Pro-China accounts have been flooding Twitter with messages that include the hashtag #GenocideGames, in what researchers say is an effort to dilute the hashtag’s power to galvanize criticism of the Winter Olympics host nation.
Human-rights advocates and Western lawmakers have used the #GenocideGames hashtag to raise awareness about Xinjiang, a region in northwestern China where authorities have conducted forcible assimilation efforts against religious minorities, including Uyghur Muslims. Xinjiang has become a focal point for critics of China’s policies ahead of the Beijing Winter Olympics, which began last week.
China’s cabinet, the State Council and the Cyberspace Administration of China didn’t respond to requests for comment on the hashtag flooding and the origin of such accounts.
“‘The Chinese propaganda apparatus has been very focused on defending their image regarding the treatment of the Uyghur, while also promoting the Olympics.’”
In a campaign that began in late October, the largely automated accounts are posting spam-like notes that Darren Linvill and Patrick Warren, professors at Clemson University’s Media Forensics Hub, say appear intended to make the hashtag harder for activists to mobilize around.
Such a tactic, known as hashtag flooding, typically aims to dilute the effectiveness of a popular hashtag so that other Twitter users searching the term see swarms of unrelated content mixed in with announcements for coming protests or calls for other organized action.
“The Chinese propaganda apparatus has been very focused on defending their image regarding the treatment of the Uyghur, while also promoting the Olympics. This hashtag is at the nexus of those two things,” Mr. Linvill said.
In addition to making content from human-rights advocates harder to find, the flooding could also be intended to trigger Twitter’s monitoring systems as spam, in which case all related content would be removed, Messrs. Linvill and Warren said.
More than 132,000 tweets posted from Oct. 20 through Jan. 20 used the hashtag #GenocideGames, according to Messrs. Linvill and Warren. About 67% of the tweets are no longer viewable, the professors said. A spokeswoman for Twitter Inc.
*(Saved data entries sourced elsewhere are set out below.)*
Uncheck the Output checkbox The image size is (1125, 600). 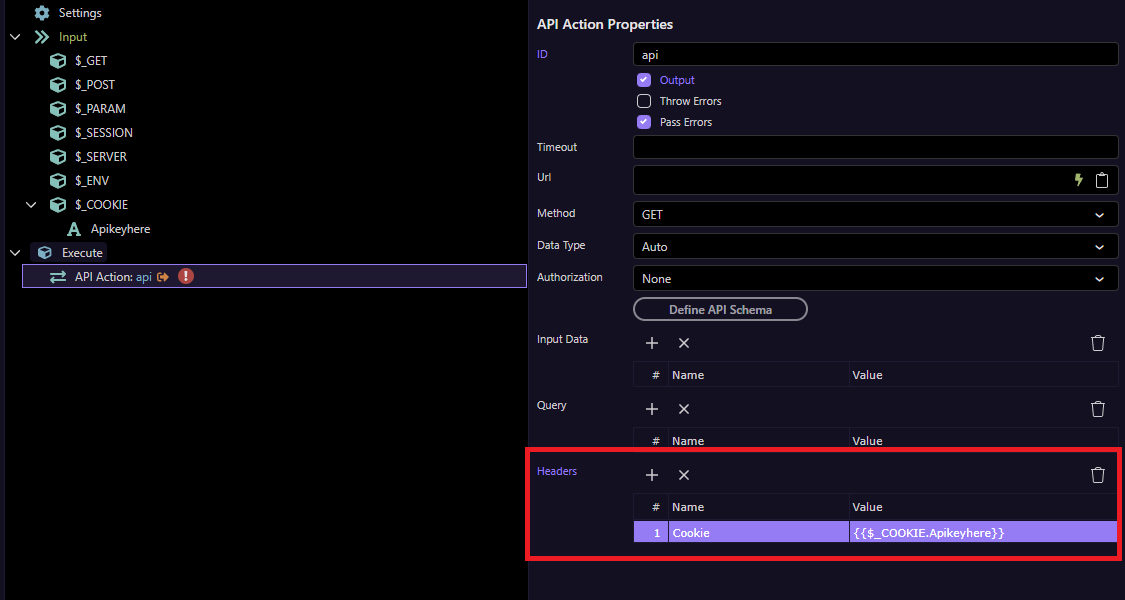[x=644, y=80]
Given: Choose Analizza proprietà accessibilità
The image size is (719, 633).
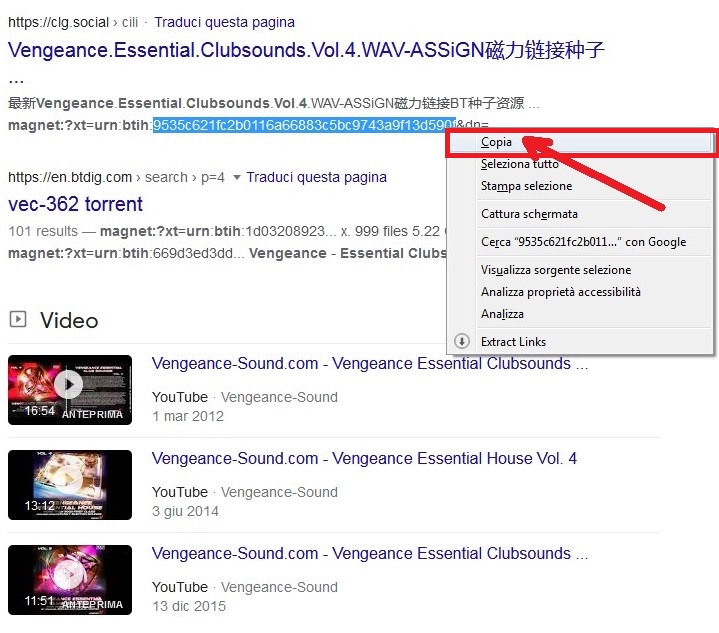Looking at the screenshot, I should [x=580, y=292].
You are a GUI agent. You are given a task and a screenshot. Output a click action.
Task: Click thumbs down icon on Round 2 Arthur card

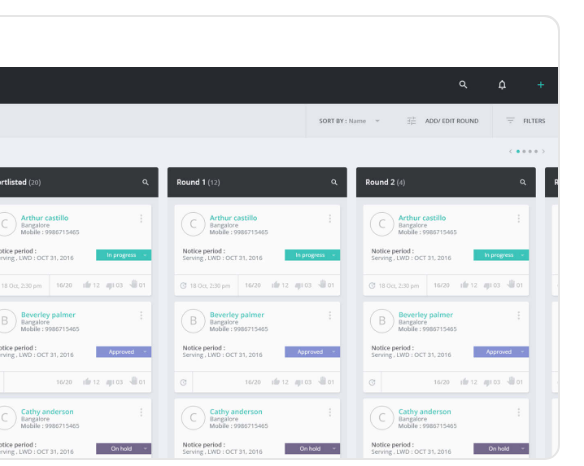coord(487,285)
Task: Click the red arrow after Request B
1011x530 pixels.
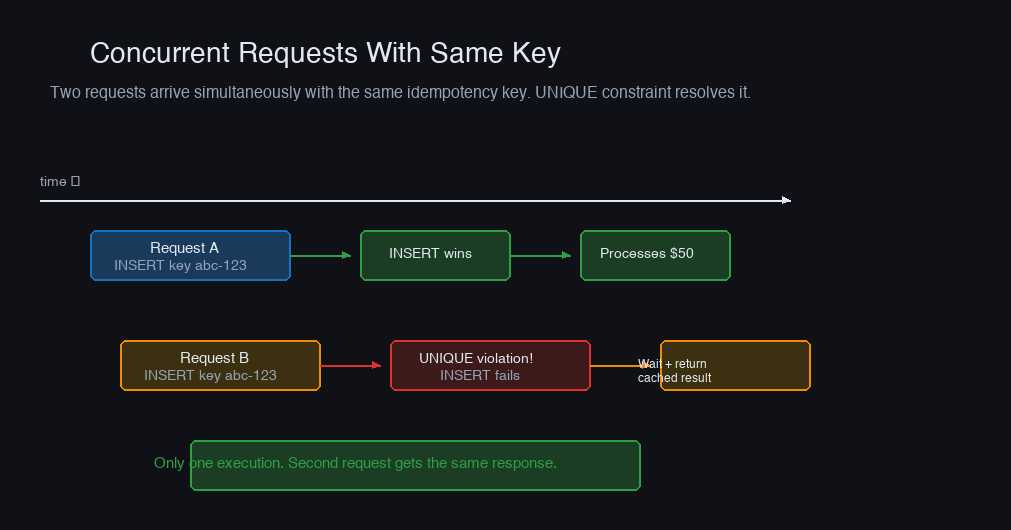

TWTR -0.17% said the company has taken action on some of these tweets, in line with the company’s rules against spam and platform manipulation.
The tweets are part of a network of China-backed accounts that Twitter first identified in December, the spokeswoman said.
One in 10 of the accounts the professors tracked used the hashtag #GenocideGames in the first tweet of the account’s existence, which is one indication that they were set up specifically to engage in the hashtag flooding, Mr. Linvill said.
Researchers say Chinese authorities have detained hundreds of thousands of mostly Muslim minorities in a network of internment camps as part of its assimilation campaign, which they say also includes mass surveillance and forced birth control.
U.S. officials, policy makers from other Western countries and some human-rights activists have labeled Beijing’s treatment of Xinjiang’s minorities a form of genocide. China rejects the allegations and has called the camps vocational training centers to improve livelihoods and fight religious extremism and terrorism. The International Olympic Committee has protested against attempts to politicize the Beijing Olympic Games. China has said sports has nothing to do with politics and has asked countries to practice the Olympic spirit of “unity” instead of undermining its cause.
China’s government maintains tight control over the country’s domestic internet, directing social-media companies to censor subversive views. The country’s authorities have also employed an army of pro-government internet users to boost nationalistic viewpoints.
Renée DiResta, technical research manager at the Stanford Internet Observatory, which researches disinformation on the internet, said past social-media campaigns that the companies believe were operated by Chinese authorities have generally promoted content to create a positive perception of the country.
Typically, the operations share and retweet certain points of view that the government wants to amplify. They use networks of accounts, often created in batches on the same day, as well as compromised accounts that once belonged to other users but are seized and used to post about topics important to the Chinese government, Ms. DiResta said.
“Topics change according to what is of interest in the news: Hong Kong protests, the election in Taiwan in 2020, Covid, Xinjiang, now—per this research—the Olympics,” Ms. DiResta said.
An analysis by The Wall Street Journal showed many accounts that appeared to latch onto the #GenocideGames hashtag sought to give the impression that they belonged to users from non-Chinese backgrounds, with names such as Erin Lockett and Isaac Churchill.
Often, the accounts retweeted subjects completely unrelated to Xinjiang or China, including romance and the National Football League, according to tweets viewed by the Journal. Seventy percent of the accounts tweeting the #GenocideGames hashtag had zero followers, according to the Clemson research.
Activists say the tactic is an effort by the Chinese government to sow confusion around the issue and promote their own explanation for what is happening in Xinjiang.
This is “one of the central strategies that the Chinese government has used over the past years,” said Peter Irwin, a senior program officer at the Uyghur Human Rights Project, an advocacy group based in Washington, D.C., that began using the hashtag in the run-up to the Beijing Games. “They’re not necessarily going to convince everybody in the West, but they’re trying to muddy the waters.”